Temasek has been investing in China for 20 years and for the last decade China has been its best performing market, offering investment opportunities that fit well with its key investment themes around Digitisation, Sustainable Living, Future of Consumption, and Longer Lifespans which together now amount to around 30 per cent of the portfolio compared to just 13 per cent in 2016.

For example, despite the impact of the pandemic keeping much of China closed and US China decoupling trends continuing to worry investors, Temasek’s recent investments in China include a focus on new consumption patterns, sustainability and innovation. Like VX Logistics, a dry warehouse and cold chain developer and operator; Shanghai Hydrogen Propulsion Technology, a hydrogen fuel cell developer and Whale Technologies, a digital marketing tech company.

Temasek’s giant portfolio rose S$22 billion to S$403 billion for the financial year ended 31 March 2022 returning 5.81 per cent compared to 24.5 per cent last year. The fund’s TSR since inception in 1974 was an annualised 14 per cent compounded over 48 years, while 20-year and 10-year TSRs were 8 per cent and 7 per cent compounded annually, respectively.

Developed economy bias

Despite the portfolio remaining anchored in Asia (63 per cent) Temasek continues to grow its portfolio exposure in the Americas (21 per cent) and in Europe, Middle East and Africa (12 per cent), in line with emerging trends and opportunities. Underlying exposure to developed economies, including Singapore, North America, Europe, Australia and New Zealand, increased to 65 per cent compared to 55 per cent in 2011.

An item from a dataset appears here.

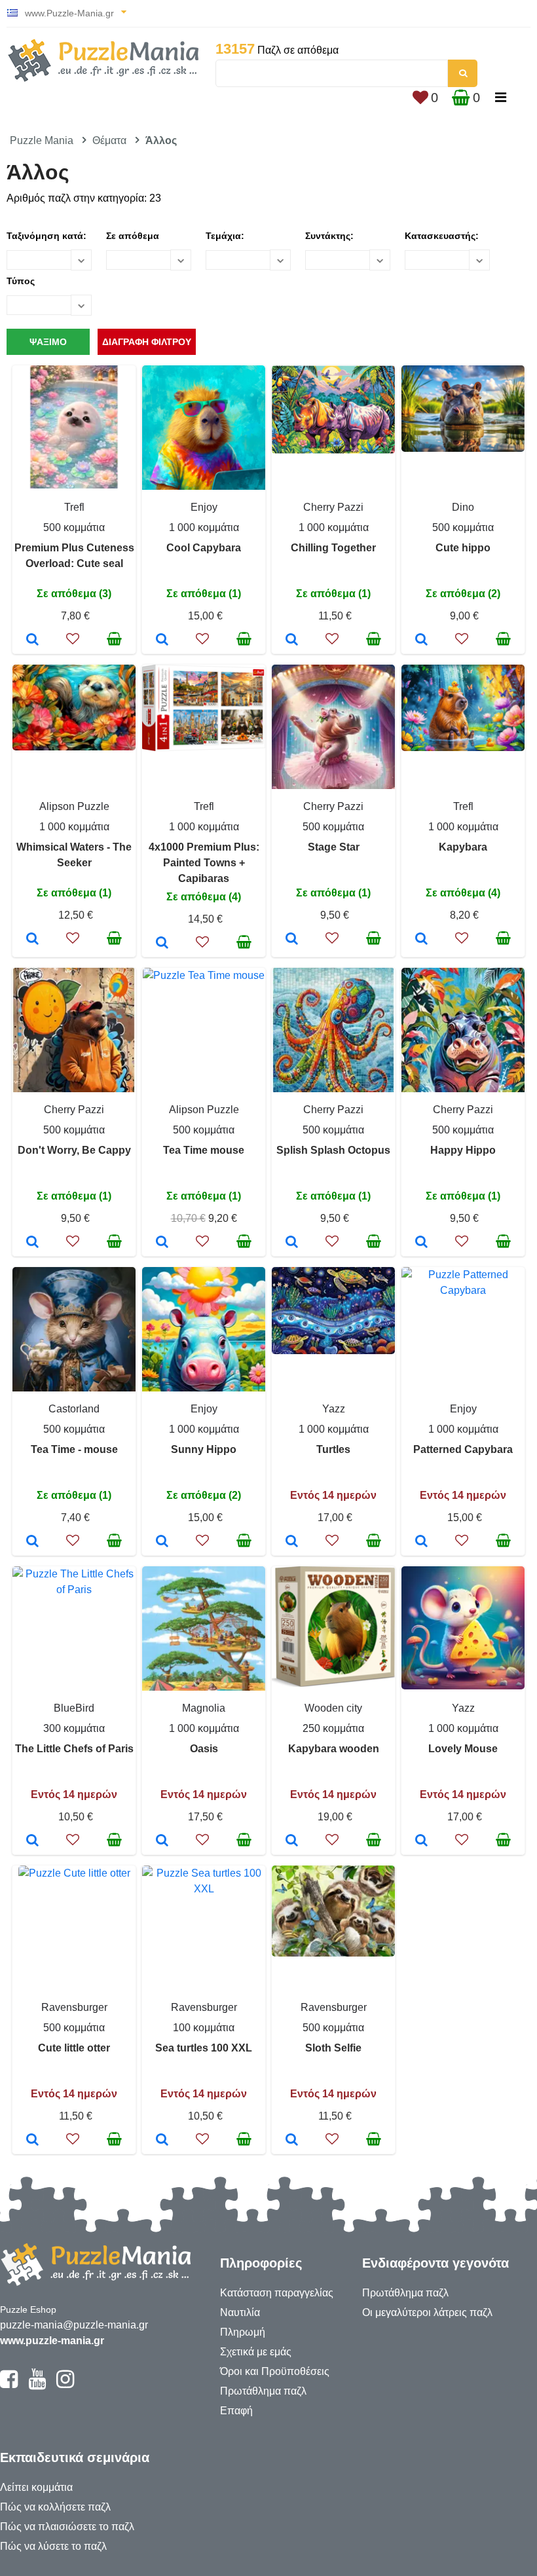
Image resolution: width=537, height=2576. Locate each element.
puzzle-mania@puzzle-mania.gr (74, 2324)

Still, Sipahimalani sounded a note of caution ahead. Flagging slowing growth prospects and the uncertain outlook ahead he said: “Taking into account the reasonable likelihood of a recession in developed markets over the next year, we maintain a cautious investment stance while staying focused on constructing a resilient portfolio underpinned by the structural trends we have identified.”

During the year, Temasek invested S$61 billion and divested S$37 billion.

Unlisted allocation

He said that the portfolio remains liquid, even as holdings in unlisted assets have grown steadily over the years – up around four times from S$53 billion a decade ago to S$210 billion (52 per cent of AUM) today.

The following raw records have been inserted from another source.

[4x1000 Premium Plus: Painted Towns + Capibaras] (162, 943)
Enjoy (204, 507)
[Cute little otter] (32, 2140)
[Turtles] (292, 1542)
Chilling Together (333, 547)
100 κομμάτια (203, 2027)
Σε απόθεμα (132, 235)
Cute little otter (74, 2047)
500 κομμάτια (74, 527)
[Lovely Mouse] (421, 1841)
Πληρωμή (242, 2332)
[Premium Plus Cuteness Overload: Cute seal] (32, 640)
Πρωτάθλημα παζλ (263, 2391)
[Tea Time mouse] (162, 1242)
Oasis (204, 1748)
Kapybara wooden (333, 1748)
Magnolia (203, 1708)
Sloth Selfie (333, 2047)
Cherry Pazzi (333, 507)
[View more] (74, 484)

Over the last decade, the unlisted portfolio has generated returns of over 10 per cent per annum comprising returns earned when unlisted investments are listed or sold, as well as from the strong performance of the underlying companies like steady dividends from Temasek’s stake in companies including Mapletree, SP Group and PSA.

Unlisted assets include investments in unlisted Singapore companies (36 per cent); other private companies including early stage companies (26 per cent); Temasek’s asset management businesses (20 per cent) and private equity and credit funds (18 per cent).

Early stage companies give valuable insights into innovation in technology and business models, enabling the investor to better assess future opportunities and segments, as well as gain a deeper understanding of potential implications for the broader portfolio. Early stage companies make up less than 10 per cent of the unlisted portfolio.

Investments in unlisted assets are subject to the same investment discipline as other investments, centred around intrinsic value and Temasek’s risk-return framework. The investor applies an illiquidity risk premium, and for early stage investments, adds a venture risk premium to the risk-adjusted cost of capital test applied as part of the investment assessment.


Elsewhere the Review stated how Temasek is  progressing on its target to reduce net carbon emissions of the portfolio to half the 2010 levels by 2030 as it aims for net zero carbon emissions by 2050.

Temasek internalises the cost of carbon in its investment decision making. An internal carbon price of US$42 per tonne of carbon dioxide equivalent has been lifted to US$50 this year. “We expect to increase this price progressively to US$100 by the end of this decade. A portion of our staff’s long term incentives will be aligned with our 10-year carbon targets,” the Review concludes.